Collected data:

........

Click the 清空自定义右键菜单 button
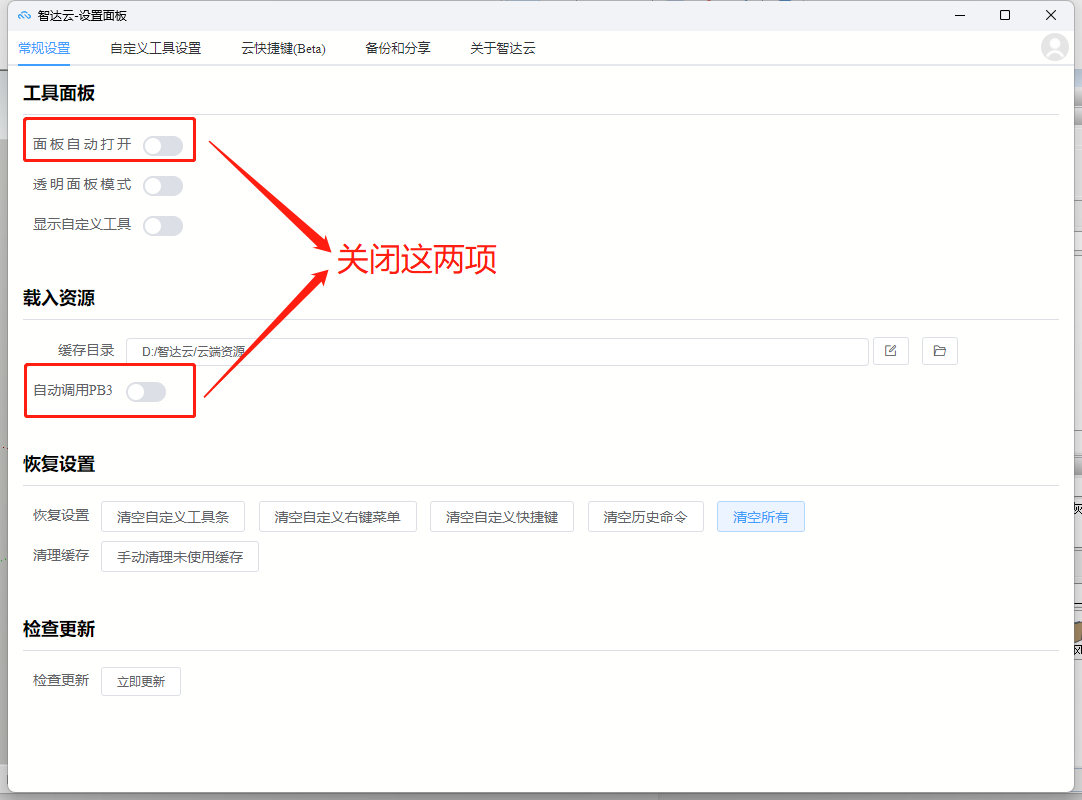This screenshot has width=1082, height=800. (x=337, y=516)
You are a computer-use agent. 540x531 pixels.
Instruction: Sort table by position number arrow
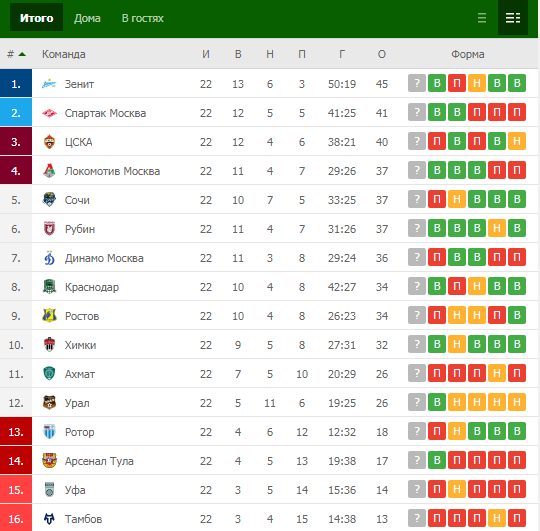(x=22, y=54)
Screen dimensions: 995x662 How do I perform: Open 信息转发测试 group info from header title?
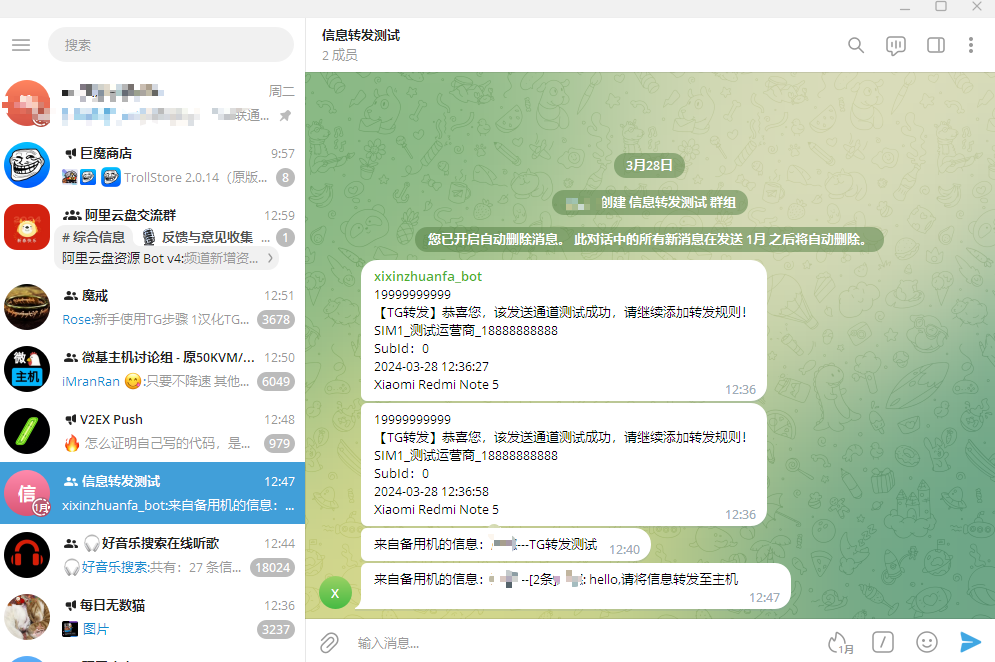(361, 35)
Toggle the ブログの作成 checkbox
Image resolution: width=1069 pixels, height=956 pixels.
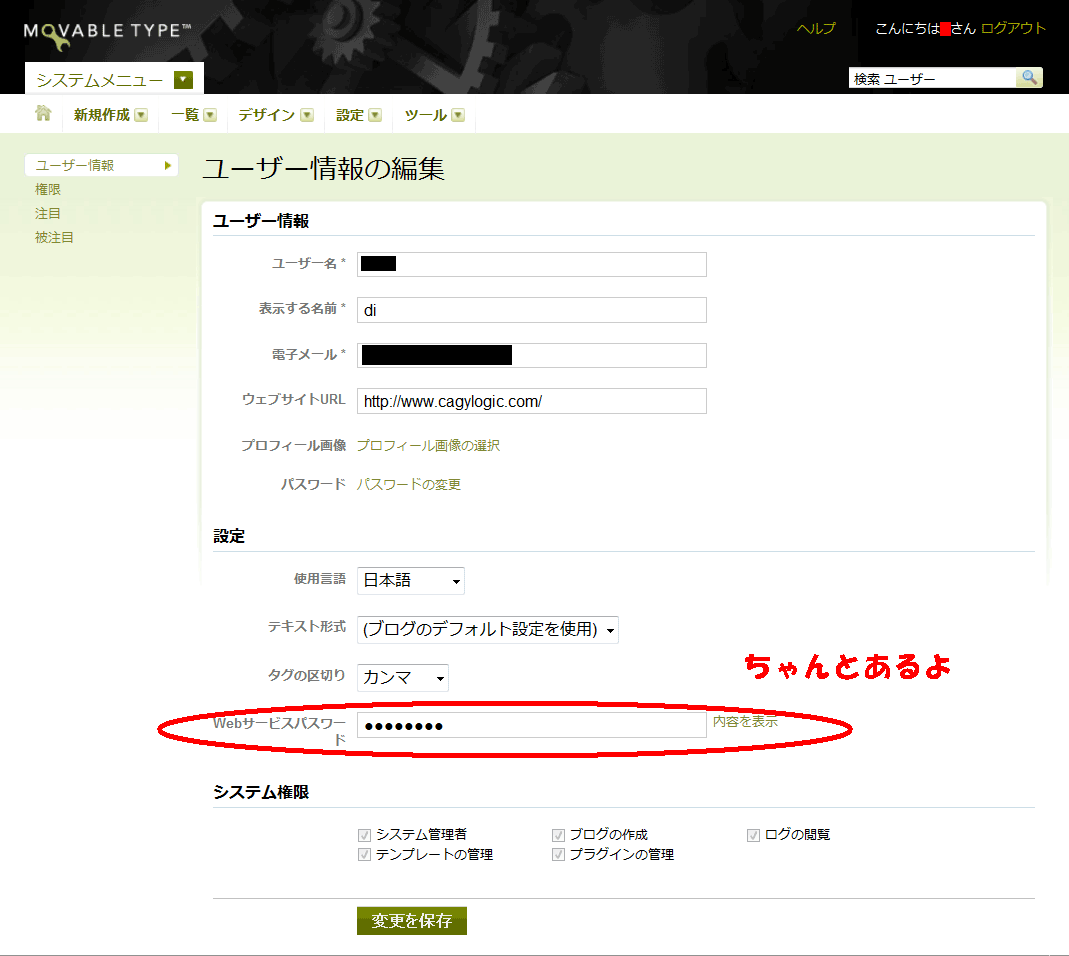coord(559,835)
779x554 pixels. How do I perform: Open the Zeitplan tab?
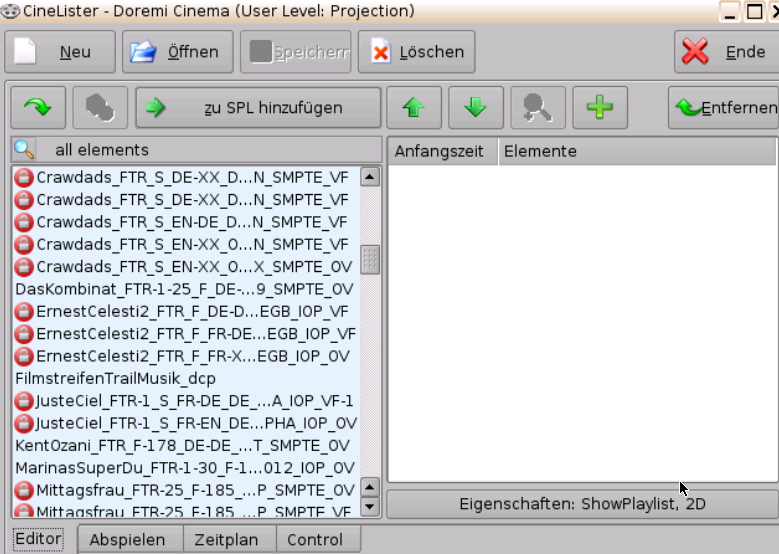(226, 540)
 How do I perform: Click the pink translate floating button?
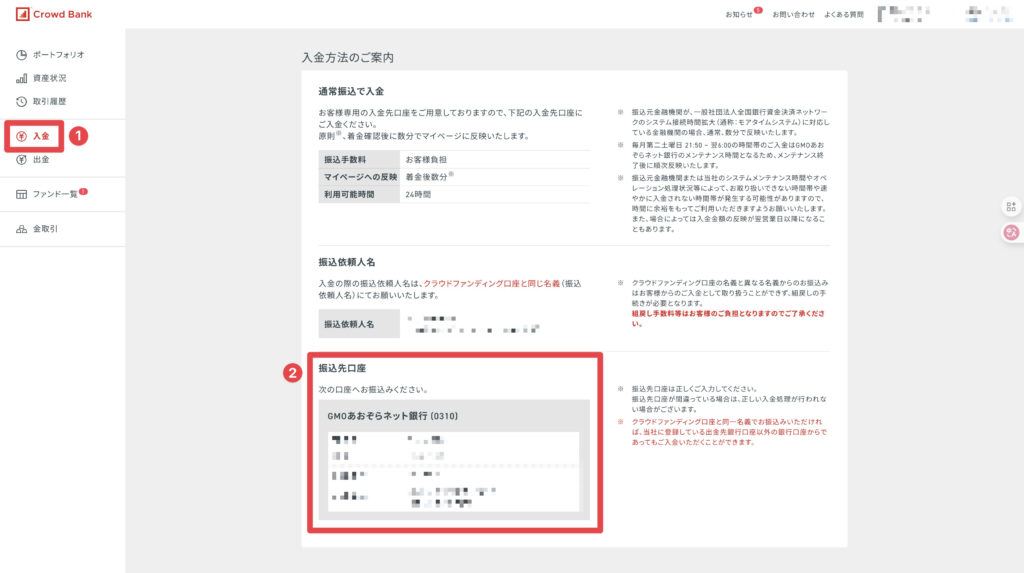(1010, 232)
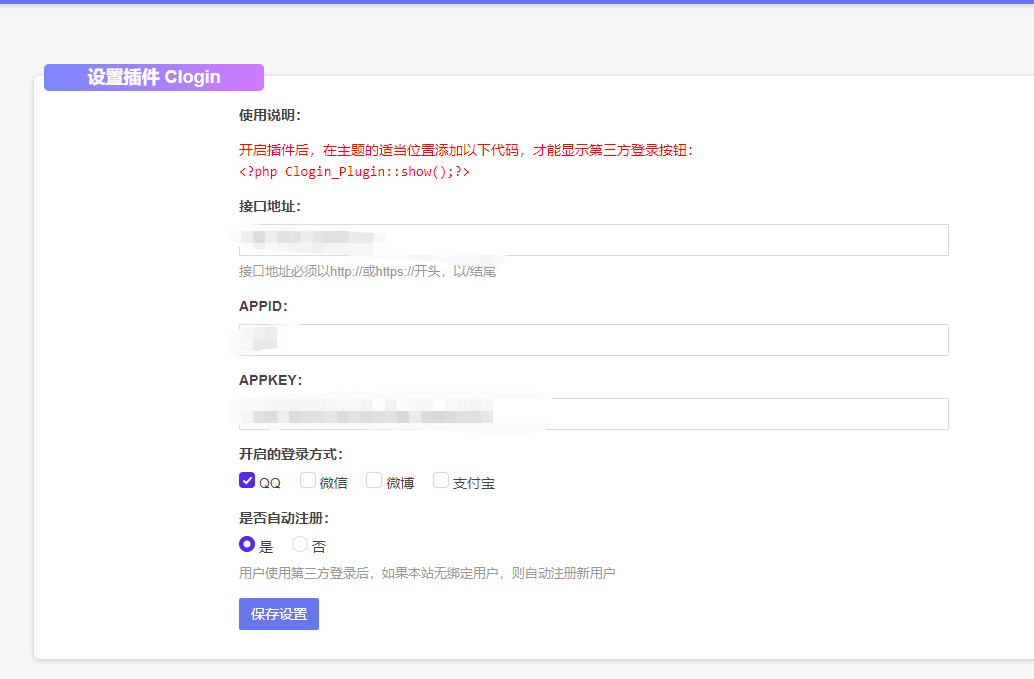The height and width of the screenshot is (679, 1034).
Task: Select 是 for automatic registration
Action: pyautogui.click(x=247, y=543)
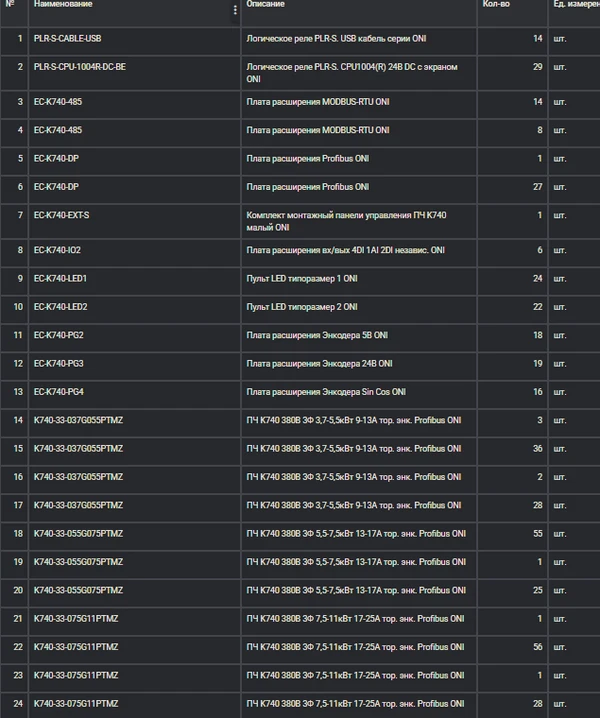
Task: Select the EC-K740-IO2 description cell
Action: click(x=359, y=253)
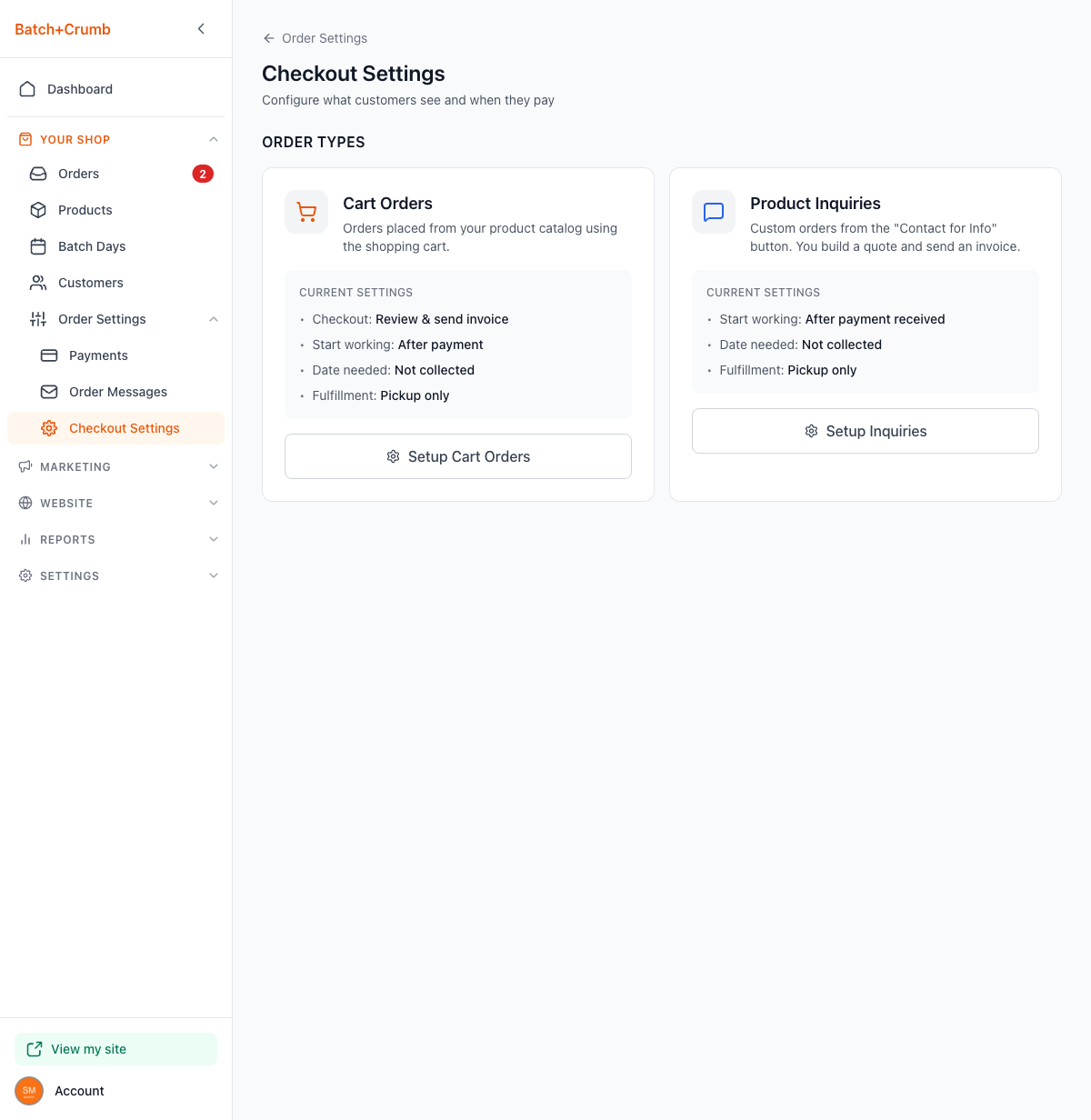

........

→ **WHAT IS BEING ASKED**: Starting at the line that contains "779x554 pixels. How", output every line through the end of the data, both ends included, and nothing else; pictures stay out.

→ **EXERCISE ANSWER**:
779x554 pixels. How do I perform: Open the Zeitplan tab?
(226, 540)
 How do I perform: Click the pink translate floating button?
(1010, 232)
The height and width of the screenshot is (679, 1034).
Task: Select 是 for automatic registration
Action: pyautogui.click(x=247, y=543)
Task: Select the EC-K740-IO2 description cell
Action: click(x=359, y=253)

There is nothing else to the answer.